To see these stats in action, NC State Pack Poll asked students to give the one word they think of when either candidate comes to mind. The results are very much aligned with the national sentiment.
For Clinton, being trusted continues to be her biggest pitfall. Amidst her reputation as a career politician, voters have a difficult time separating her record from her potential. The word cloud above displays the most commonly said words, with larger words being the ones said most frequently. Among other phrases listed, “not Trump,” “better than Trump,” and “less concerning,” were popular responses, suggesting that while neither candidate is likable to voters, respondents weigh each candidate and are choosing what they have called “a lesser of two evils.”
As for Trump, the answers of our respondents are in line with the national narrative that Trump is a bigot, a racist, and unqualified. However, some students also responded in the same fashion as the previous question about Clinton, with answers such as “best option,” “different,” and “not Hillary.”

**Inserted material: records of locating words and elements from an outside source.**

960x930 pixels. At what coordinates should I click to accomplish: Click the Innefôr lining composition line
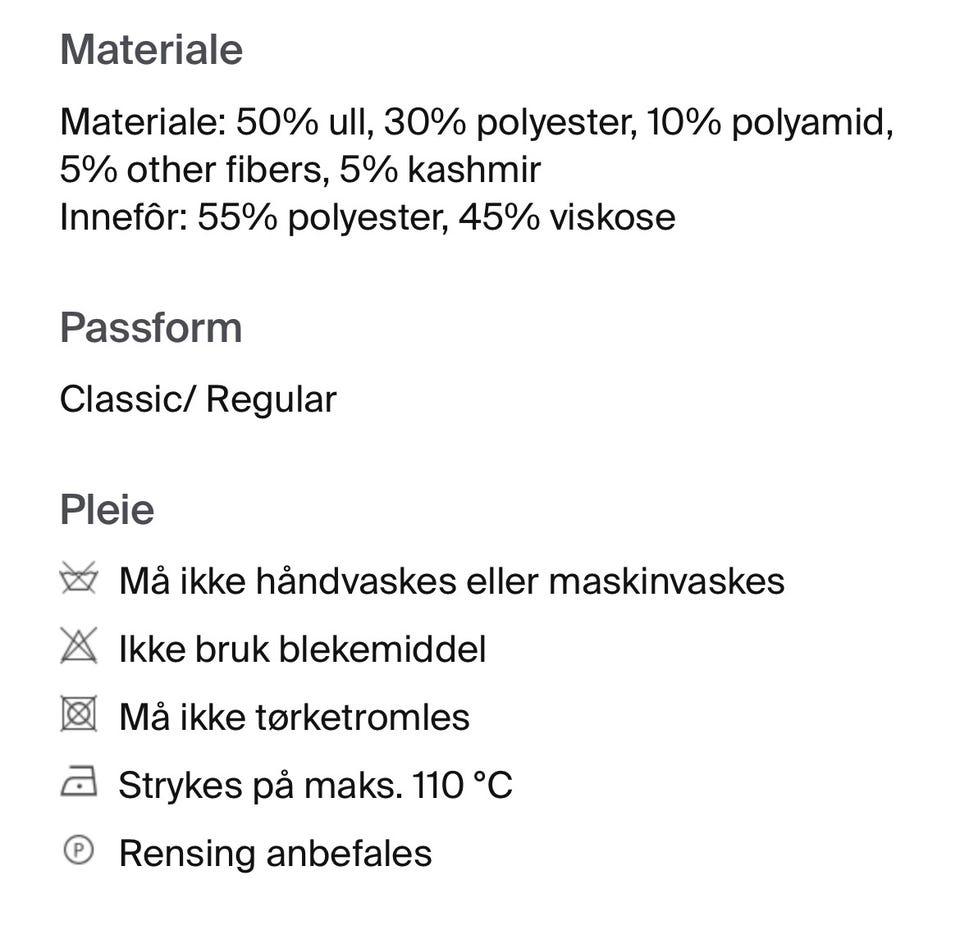tap(367, 217)

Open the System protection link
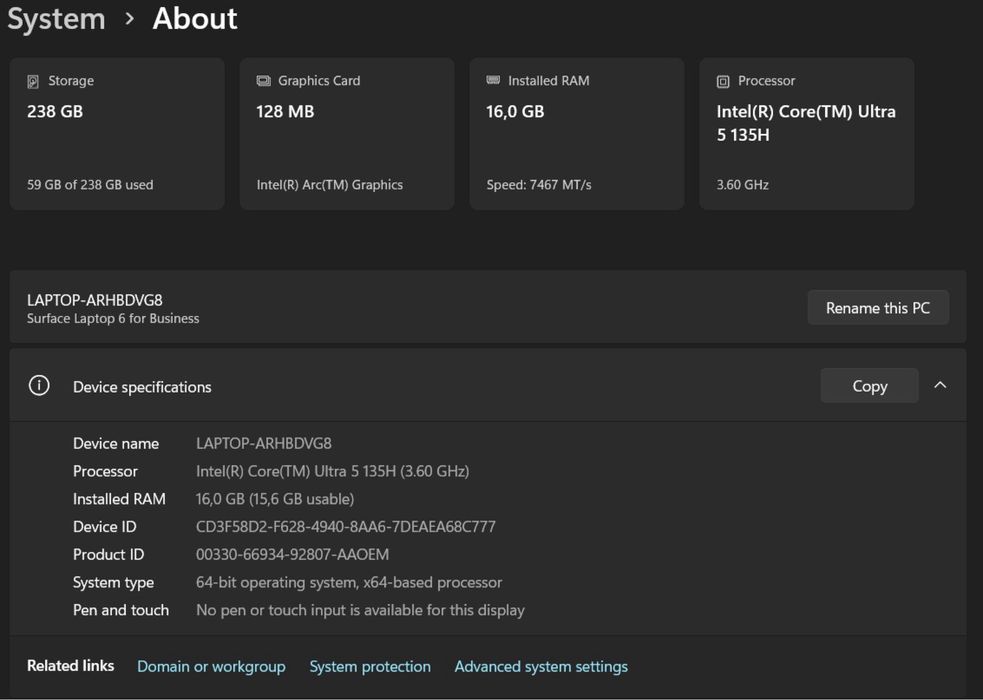[x=370, y=666]
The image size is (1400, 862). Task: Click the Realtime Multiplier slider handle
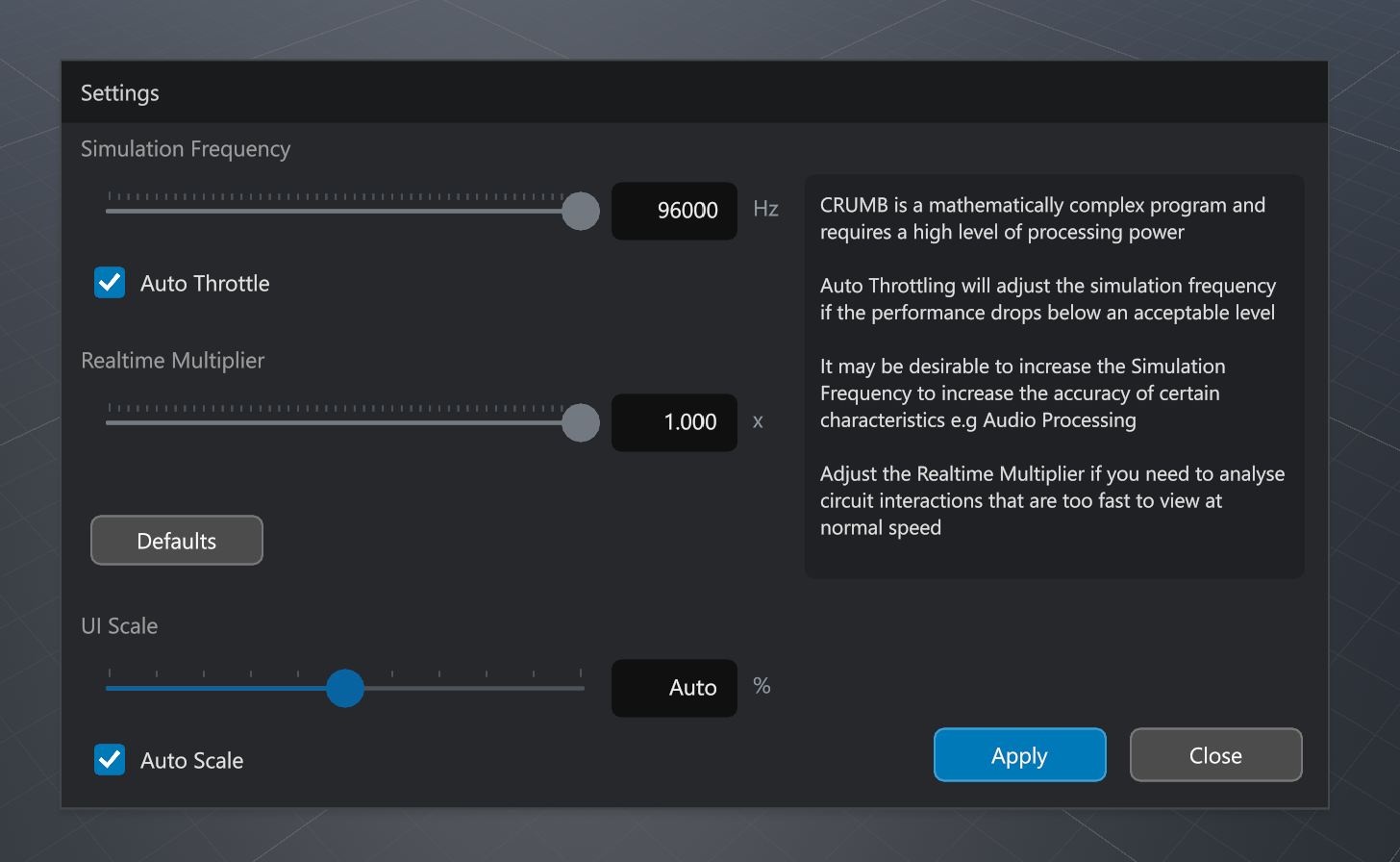[x=581, y=422]
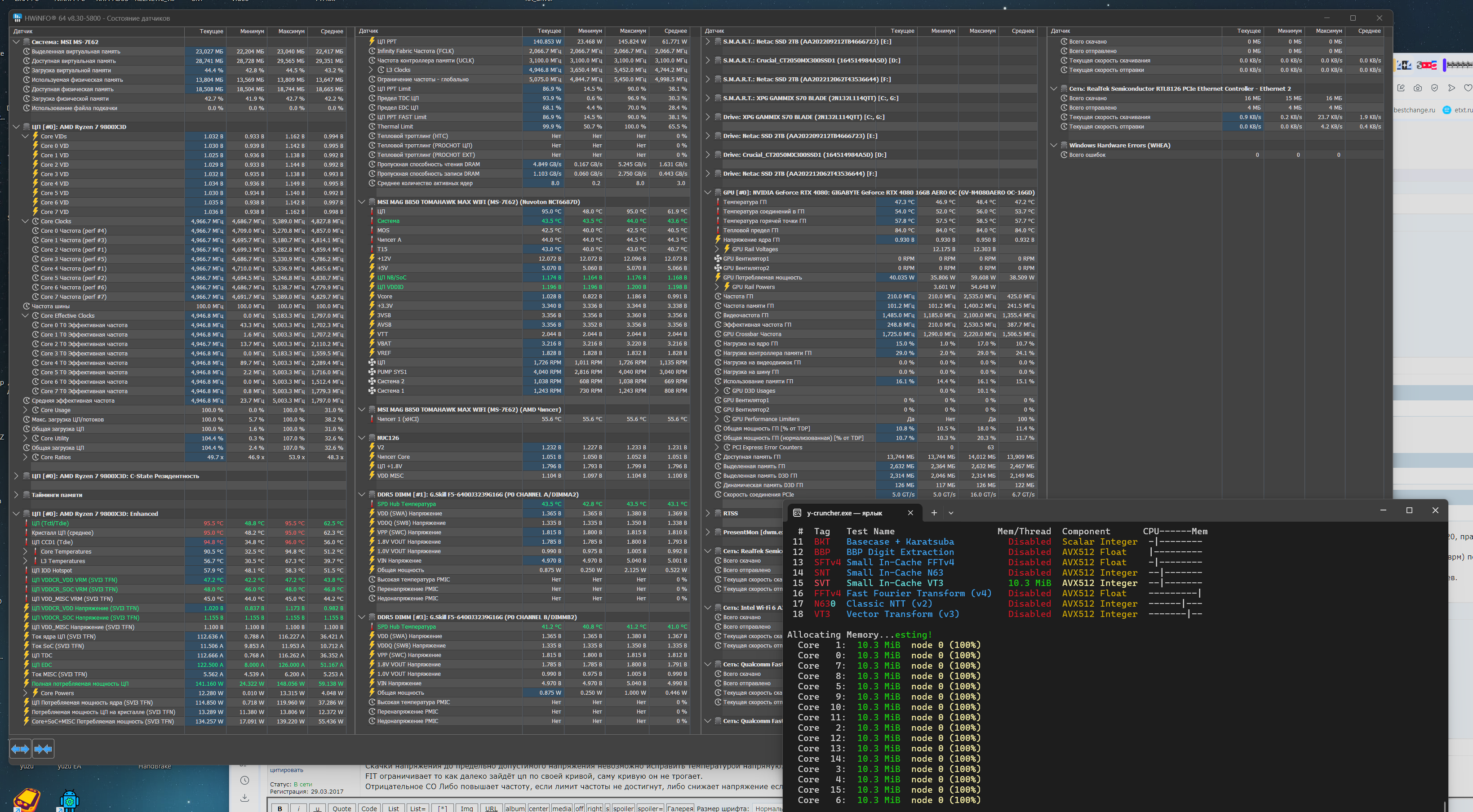Click the Quote formatting button

[x=342, y=808]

Likability is an important part of elections. A candidates’ ability to come across to voters as relatable has been the key to many victories in the past. In November, the candidate seen as more favorable will be the victor, regardless of how enthusiastic voters are about their choice.
More articles are forthcoming about the data and its implications, and the toplines are available here: Big Poll Fall 2016 Top Lines
NOTE ON METHODOLOGY: This “Big Poll” took place October 2-6, 2016. The survey was administered over the internet to a random sample of 4,000 NCSU undergraduates, generating a 22% response rate for completed surveys. Sampling error is +/-3% for completed surveys and questions asked of the full sample; it is higher for sub-groups and questions asked of only portions of the full sample.
In addition to sampling error, other forms of error occur in surveys, such as confusion about question wording or the order of questions, but these are not precisely quantifiable. We have applied post-stratification sample weights for demographic imbalances in gender, which had minor but noticeable effects on the results.